>>>>

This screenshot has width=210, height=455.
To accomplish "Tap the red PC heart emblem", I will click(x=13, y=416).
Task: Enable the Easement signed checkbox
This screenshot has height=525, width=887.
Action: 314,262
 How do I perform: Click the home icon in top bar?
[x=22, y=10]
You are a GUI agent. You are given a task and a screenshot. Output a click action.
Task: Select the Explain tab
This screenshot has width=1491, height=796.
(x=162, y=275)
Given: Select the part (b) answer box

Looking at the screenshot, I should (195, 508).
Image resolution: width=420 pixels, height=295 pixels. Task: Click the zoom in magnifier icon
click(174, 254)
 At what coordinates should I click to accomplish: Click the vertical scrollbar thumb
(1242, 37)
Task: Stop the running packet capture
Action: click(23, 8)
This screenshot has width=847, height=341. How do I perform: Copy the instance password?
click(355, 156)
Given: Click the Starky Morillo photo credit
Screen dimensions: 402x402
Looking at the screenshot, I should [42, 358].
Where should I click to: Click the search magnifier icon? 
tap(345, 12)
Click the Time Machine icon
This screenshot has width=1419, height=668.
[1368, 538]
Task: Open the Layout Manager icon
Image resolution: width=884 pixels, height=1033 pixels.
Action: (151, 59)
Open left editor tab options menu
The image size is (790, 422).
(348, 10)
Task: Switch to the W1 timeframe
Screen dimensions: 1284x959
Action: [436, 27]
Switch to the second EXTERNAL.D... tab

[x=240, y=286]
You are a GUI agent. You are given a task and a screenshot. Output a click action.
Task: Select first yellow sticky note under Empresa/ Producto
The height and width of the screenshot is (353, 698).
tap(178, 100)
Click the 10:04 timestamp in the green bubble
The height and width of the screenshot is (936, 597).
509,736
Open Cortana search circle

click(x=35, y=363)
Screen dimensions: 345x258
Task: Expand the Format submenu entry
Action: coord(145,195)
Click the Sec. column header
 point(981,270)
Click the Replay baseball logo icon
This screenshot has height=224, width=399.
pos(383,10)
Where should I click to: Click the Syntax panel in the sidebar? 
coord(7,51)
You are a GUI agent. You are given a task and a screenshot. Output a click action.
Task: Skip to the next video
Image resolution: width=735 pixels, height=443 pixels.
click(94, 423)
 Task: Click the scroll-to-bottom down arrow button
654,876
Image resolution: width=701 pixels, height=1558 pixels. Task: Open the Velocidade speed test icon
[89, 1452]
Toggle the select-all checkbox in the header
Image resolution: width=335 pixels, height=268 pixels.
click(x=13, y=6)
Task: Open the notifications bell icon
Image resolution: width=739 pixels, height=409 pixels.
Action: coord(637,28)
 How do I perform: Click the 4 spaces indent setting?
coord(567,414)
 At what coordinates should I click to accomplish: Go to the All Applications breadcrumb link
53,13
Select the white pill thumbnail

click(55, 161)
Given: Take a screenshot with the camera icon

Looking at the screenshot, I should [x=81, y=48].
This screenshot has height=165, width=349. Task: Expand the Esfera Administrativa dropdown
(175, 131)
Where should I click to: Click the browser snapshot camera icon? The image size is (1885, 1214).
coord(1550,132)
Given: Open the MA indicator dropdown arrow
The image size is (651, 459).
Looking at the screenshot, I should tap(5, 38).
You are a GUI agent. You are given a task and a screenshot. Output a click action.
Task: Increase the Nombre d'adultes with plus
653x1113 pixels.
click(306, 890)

<<<<

(Problem details): Count the lines in the records that contain "checkbox", matching case exactly. Give only the number.

(Full answer): 2